Il convient de préciser qu’à côté d’un nombre relativement modeste de « femmes à la corneille, » on trouve une véritable flopée de  « femmes au corbeau ». Si les artistes qu’elles ont inspiré ne sont pas tous aussi prestigieux que Picasso, Topor, ou Laetitia, elles foisonnent sous toutes les formes et dans tous les genres, mêlant les traditions, les modes, d’une représentation de Morrigan, déesse celte de la guerre déployant ses ailes noires à genoux dans la neige à l’orée d’une forêt dénudée à celle d’une sombre prêtresse gothique vêtue d’une longue robe de nuit au bustier orné de motifs d’argent étendue parmi les étranges et cotonneuses fleurs blanches d’une prairie peut-être extra-terrestre, un corbeau perché sur la main gauche et brandissant de la droite une sorte de poignard yéménite à la lame dentue comme la mâchoire d’un squale, en passant par celles de fillettes plus ou moins innocentes traitées façon manga mais, encore une fois, bon.

Ajoutons quand même que La Femme au Corbeau est le titre de la version française du dernier film muet réalisé, en 1928 ou 1929, par le réalisateur américain Frank Borzage (Prononcer « Borzégui »), The river, qui raconte la rencontre amoureuse d’un jeune homme en quête de retour à la nature et d’une jeune femme que son amant, emprisonné pour meurtre fait surveiller par un corbeau apprivoisé.

Ma femme à la corneille à moi me vient d’une photographie achetée sur un vide-grenier et datant d’une époque que je ne me hasarderai pas à fixer d’une manière plus précise qu’en parlant du premier tiers du XXème siècle.
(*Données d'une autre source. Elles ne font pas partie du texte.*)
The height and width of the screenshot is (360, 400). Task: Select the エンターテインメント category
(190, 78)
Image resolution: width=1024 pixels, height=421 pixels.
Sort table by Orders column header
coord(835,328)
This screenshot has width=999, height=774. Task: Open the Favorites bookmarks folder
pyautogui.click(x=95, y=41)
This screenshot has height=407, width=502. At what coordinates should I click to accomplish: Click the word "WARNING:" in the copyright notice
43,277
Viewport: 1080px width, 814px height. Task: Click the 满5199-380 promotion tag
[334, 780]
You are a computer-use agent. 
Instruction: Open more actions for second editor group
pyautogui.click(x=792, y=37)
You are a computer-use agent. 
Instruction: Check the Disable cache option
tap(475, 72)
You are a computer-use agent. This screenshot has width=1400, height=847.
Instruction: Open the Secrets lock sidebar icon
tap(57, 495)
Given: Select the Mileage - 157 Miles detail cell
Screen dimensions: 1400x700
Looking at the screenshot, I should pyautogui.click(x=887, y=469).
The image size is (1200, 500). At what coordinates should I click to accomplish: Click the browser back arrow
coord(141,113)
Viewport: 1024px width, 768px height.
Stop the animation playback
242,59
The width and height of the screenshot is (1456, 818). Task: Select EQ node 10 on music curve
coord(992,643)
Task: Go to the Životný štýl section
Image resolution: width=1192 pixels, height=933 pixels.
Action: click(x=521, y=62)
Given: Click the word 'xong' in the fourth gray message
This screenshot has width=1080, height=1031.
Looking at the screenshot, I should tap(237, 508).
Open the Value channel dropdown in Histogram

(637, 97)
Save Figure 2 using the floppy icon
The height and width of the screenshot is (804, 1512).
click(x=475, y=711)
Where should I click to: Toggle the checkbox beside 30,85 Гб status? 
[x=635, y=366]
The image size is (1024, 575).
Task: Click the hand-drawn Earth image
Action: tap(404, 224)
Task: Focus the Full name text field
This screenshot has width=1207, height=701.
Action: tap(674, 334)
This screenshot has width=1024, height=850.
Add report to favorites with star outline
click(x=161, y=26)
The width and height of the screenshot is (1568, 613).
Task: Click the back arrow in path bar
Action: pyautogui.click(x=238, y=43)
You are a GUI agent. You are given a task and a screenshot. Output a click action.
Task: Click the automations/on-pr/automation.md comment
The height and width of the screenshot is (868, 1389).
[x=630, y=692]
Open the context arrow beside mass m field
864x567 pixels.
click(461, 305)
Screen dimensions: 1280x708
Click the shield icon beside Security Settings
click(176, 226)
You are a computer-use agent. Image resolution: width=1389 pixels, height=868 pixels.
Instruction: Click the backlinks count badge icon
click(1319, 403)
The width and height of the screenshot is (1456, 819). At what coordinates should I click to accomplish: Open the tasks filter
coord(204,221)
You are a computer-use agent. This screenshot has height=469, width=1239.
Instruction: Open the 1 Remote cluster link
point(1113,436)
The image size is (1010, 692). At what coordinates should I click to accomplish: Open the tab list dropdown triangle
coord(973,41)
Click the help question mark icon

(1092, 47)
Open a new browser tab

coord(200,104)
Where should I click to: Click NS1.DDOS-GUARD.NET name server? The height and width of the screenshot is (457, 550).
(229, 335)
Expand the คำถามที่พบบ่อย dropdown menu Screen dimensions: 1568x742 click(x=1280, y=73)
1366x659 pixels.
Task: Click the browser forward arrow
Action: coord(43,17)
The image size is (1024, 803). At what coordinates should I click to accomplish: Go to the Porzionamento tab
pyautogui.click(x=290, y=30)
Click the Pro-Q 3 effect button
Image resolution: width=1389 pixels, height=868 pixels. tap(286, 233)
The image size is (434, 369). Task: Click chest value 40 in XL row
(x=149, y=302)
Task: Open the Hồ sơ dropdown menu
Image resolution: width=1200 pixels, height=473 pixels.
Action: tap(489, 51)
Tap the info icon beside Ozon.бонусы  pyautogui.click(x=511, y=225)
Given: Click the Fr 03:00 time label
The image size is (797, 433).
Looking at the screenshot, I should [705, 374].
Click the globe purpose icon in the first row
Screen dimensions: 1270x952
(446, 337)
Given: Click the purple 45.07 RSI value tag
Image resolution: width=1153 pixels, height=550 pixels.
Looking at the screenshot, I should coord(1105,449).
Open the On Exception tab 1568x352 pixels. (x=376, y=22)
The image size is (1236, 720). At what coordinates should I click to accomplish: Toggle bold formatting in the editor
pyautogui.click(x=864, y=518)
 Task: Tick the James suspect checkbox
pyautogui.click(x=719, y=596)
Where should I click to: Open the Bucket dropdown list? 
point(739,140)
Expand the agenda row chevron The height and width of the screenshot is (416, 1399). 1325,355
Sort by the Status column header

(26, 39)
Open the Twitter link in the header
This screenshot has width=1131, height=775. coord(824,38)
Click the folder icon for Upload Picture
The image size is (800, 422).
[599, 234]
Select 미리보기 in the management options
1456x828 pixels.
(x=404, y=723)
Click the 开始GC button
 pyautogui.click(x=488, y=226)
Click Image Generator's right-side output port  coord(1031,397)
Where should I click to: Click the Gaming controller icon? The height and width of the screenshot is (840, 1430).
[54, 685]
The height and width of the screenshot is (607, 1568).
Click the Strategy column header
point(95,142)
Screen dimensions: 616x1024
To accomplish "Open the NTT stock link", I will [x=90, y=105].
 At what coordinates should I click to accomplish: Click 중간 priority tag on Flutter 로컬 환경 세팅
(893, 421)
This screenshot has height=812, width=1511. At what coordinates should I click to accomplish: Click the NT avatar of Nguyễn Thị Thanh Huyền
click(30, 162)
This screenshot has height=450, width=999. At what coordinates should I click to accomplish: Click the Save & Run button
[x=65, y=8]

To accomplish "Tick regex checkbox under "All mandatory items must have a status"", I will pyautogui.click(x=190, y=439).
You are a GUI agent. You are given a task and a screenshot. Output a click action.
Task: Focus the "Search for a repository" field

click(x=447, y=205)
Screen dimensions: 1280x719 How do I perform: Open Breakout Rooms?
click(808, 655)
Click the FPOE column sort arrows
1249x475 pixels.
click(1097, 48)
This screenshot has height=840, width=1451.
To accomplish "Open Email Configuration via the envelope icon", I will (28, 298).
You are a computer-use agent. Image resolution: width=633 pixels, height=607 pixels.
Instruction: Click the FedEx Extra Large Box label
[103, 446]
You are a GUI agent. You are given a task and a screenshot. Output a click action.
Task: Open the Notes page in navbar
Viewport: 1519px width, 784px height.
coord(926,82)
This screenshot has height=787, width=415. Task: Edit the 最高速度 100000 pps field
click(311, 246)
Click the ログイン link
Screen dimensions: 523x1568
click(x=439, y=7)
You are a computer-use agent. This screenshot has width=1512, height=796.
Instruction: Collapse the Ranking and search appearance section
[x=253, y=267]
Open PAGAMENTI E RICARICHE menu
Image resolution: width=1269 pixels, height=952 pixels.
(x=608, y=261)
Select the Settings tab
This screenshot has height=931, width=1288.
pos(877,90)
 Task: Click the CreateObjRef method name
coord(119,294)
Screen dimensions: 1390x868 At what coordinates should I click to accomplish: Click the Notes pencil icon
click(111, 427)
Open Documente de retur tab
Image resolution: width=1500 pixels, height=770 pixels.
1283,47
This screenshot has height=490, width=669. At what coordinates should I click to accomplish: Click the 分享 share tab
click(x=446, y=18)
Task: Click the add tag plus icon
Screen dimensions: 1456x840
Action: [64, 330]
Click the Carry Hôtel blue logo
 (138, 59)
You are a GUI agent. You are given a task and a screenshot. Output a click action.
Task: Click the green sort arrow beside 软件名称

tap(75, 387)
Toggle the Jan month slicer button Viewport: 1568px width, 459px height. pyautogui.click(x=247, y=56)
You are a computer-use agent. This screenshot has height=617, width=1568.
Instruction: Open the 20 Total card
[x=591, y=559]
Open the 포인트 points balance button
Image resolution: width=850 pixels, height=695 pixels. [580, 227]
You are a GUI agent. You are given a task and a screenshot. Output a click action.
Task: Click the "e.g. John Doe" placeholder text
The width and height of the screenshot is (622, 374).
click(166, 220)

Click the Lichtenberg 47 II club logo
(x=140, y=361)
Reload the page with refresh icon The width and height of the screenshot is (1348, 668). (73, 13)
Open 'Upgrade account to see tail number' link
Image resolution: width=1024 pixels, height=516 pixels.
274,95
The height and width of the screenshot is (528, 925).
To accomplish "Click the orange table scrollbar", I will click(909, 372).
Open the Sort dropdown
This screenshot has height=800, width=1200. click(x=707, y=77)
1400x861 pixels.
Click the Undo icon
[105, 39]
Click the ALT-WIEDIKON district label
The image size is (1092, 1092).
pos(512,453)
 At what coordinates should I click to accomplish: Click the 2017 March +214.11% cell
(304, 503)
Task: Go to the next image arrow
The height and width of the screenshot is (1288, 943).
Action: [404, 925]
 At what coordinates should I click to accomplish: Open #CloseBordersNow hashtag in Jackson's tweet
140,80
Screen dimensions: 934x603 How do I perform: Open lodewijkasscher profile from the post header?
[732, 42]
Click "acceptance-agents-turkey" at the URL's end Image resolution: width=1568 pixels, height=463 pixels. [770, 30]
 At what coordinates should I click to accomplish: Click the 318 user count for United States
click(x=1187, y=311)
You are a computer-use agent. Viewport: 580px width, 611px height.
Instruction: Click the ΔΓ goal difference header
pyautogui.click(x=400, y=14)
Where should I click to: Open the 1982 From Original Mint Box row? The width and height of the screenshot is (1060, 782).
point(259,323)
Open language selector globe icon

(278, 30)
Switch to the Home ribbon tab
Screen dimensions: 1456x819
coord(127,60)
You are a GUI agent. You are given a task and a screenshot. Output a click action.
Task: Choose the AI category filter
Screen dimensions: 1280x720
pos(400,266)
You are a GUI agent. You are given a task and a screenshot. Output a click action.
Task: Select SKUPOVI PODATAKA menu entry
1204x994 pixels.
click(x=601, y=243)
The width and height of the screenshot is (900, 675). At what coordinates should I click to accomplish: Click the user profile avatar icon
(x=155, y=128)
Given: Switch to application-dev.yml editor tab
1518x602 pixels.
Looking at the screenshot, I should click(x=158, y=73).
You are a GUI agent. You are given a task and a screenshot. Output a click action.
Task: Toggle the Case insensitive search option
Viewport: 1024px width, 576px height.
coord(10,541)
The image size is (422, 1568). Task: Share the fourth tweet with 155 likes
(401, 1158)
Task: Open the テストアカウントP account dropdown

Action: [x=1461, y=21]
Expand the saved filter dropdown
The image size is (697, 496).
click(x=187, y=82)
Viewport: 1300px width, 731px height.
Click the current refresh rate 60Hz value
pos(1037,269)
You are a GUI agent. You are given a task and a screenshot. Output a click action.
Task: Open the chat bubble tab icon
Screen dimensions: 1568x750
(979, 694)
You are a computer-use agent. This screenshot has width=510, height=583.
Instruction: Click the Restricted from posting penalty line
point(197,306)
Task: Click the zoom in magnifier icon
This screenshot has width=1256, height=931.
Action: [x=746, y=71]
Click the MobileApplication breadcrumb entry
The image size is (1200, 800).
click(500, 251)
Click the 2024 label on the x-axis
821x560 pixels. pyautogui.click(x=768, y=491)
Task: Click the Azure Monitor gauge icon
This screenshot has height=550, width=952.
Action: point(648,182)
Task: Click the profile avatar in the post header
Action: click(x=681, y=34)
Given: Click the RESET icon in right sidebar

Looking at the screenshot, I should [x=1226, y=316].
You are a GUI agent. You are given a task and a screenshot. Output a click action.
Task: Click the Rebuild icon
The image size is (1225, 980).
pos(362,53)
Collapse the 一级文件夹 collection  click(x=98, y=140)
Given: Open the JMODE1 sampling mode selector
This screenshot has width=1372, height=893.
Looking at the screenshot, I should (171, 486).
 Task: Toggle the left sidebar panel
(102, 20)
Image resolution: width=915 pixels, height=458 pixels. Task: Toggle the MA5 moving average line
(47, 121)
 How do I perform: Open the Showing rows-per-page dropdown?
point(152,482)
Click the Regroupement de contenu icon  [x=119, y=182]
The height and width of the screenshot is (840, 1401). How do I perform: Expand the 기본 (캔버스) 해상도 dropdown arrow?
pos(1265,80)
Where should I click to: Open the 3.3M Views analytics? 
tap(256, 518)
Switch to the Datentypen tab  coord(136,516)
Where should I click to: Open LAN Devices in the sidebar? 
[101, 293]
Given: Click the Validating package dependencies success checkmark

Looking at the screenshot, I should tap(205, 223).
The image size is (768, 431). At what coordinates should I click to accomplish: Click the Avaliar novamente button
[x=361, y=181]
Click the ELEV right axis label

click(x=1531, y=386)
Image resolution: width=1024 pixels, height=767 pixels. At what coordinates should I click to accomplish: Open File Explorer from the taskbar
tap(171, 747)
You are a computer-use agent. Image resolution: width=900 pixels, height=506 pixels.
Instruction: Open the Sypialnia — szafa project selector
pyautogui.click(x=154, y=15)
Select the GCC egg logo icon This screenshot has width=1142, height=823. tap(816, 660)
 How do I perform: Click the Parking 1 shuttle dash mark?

D’ailleurs, je l’appelle plutôt la Dame à la corneille. Je devrais même dire la Demoiselle, puisqu’Il s’agit du portrait en buste d’une jeune fille au léger sourire un peu forcé posant les épaules presque de face et le visage très légèrement de trois quart, le regard tourné vers sa gauche. Elle porte un vêtement à l’encolure largement évasée qui lui dénude à demi l’épaule gauche tandis que la droite est cachée par la longue cascade de la chevelure qui, partagée en deux sur le sommet du crâne et sauf le triangle d’une frange coupée net juste au-dessus des épais sourcils, passe derrière l’oreille pour descendre jusqu’au-dessous de la poitrine, retenus par un étroit bandeau qui, lui ceignant le front, évoque presque inévitablement la jeune fiancée des Pensées des morts d’Alphonse de Lamartine.

C’est bien à cette

                 … jeune fiancée
Qui, le front ceint du bandeau,
N’emporta qu’une pensée
De sa jeunesse au tombeau

que j’ai d’abord pensé en découvrant cette image dans la pile d’épreuves que le brocanteur proposait pour un prix d’ailleurs proprement scandaleux. A elle, mais d’abord, je l’avoue, à Brassens – rendons à Georges ce qui appartient à Georges – sans qui, comme pas mal de mes contemporains, je n’en aurais probablement jamais entendu parler (Si j’avais une guitare sous la main, je pourrais même vous chanter ça, là, maintenant).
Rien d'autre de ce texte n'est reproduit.